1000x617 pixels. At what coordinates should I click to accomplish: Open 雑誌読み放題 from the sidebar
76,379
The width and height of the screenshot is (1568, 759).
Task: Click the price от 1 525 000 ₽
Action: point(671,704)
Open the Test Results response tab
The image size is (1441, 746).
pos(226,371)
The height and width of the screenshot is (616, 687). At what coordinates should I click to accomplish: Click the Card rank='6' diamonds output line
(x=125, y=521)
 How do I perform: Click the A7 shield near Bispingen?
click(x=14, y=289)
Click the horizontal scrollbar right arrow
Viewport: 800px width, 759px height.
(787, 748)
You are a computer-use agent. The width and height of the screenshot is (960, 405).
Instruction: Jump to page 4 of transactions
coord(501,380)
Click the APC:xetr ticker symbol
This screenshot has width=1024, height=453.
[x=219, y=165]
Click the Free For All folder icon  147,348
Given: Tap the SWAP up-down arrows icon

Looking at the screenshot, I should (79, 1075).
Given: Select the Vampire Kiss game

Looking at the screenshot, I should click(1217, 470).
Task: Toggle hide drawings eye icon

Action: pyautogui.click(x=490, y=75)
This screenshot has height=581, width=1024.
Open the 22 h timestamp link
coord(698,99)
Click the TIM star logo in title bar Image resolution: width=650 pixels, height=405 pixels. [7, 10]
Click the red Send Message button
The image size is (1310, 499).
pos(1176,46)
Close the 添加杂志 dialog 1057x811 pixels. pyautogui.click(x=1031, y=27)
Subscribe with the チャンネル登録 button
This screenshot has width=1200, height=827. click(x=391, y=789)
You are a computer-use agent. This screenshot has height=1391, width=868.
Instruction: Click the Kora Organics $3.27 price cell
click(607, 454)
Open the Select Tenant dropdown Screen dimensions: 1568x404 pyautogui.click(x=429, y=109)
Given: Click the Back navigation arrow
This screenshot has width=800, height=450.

::::

### TASK INSTRUCTIONS
Within the records above, each line containing "agent" is to be returned.

### SOLUTION FOR THIS EXERCISE
You are a computer-use agent. The width and height of the screenshot is (960, 405).
You are a computer-use agent. This screenshot has height=1391, width=868.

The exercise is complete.